Posted on 01 April 2011
Turkstat has just revealed its data on GDP growth for 2010 and the final figure was 8.9%, considerably higher than the 6.4% reported by Prime Minister Erdogan at the start of the year.
According to the data, the Turkish economy grew 9.2% in the fourth quarter, following growth of 11.3%, 10.4%, and 5.5% respectively in the previous 3 quarters of the year, and 6.4% in the final quarter of 2009. This of course following a year long and very severe recession.
The one-to-watch now according to economists is inflation. Throughout its 2 terms the ruling AK Party has consistently reduced inflation through reforms to the banking system and a focused effort to pay down public debts. This culminated in the 41 year low figure of 6.4% to end 2010.
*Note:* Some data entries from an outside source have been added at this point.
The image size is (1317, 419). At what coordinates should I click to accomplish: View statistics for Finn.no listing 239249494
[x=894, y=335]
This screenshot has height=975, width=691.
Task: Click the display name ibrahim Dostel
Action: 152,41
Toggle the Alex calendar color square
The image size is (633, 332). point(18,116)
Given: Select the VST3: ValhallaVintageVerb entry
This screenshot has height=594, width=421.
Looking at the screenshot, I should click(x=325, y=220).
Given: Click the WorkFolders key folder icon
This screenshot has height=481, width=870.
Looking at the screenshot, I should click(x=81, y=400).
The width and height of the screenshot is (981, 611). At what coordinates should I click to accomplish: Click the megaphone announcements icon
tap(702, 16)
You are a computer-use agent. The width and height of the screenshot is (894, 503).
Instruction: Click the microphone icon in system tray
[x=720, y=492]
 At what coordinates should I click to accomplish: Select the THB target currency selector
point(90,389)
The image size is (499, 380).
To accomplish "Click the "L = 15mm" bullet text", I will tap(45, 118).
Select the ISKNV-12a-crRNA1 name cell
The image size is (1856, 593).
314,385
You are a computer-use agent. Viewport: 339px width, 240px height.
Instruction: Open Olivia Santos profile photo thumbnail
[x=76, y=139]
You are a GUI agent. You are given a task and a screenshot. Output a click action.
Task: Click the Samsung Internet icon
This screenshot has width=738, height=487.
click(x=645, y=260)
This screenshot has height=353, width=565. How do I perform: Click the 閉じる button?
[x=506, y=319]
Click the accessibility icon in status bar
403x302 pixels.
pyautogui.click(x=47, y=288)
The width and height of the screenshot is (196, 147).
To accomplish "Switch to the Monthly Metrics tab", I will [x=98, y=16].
The upcoming June 12th election will certainly be an incentive for the AK Party to maintain its iron-glove on inflation, but economists are fearful none the less.
The "sheer pace of growth in the fourth quarter, and its increasingly unbalanced nature, adds to mounting evidence that the economy is overheating," Capital Economics said in a report this week. "Turkey’s position as Emerging Europe’s star performer is looking increasingly precarious."
Of course, the AK Party is yet to raise interest rates, despite the fact that almost all countries have done so upon returning to growth. The idea of this was to make speculative investments less appealing in the hope of stemming the flow of hot money into the economy, but now with soaring domestic consumption a seemingly greater risk to the country’s economic stability, we could very easily see this policy change.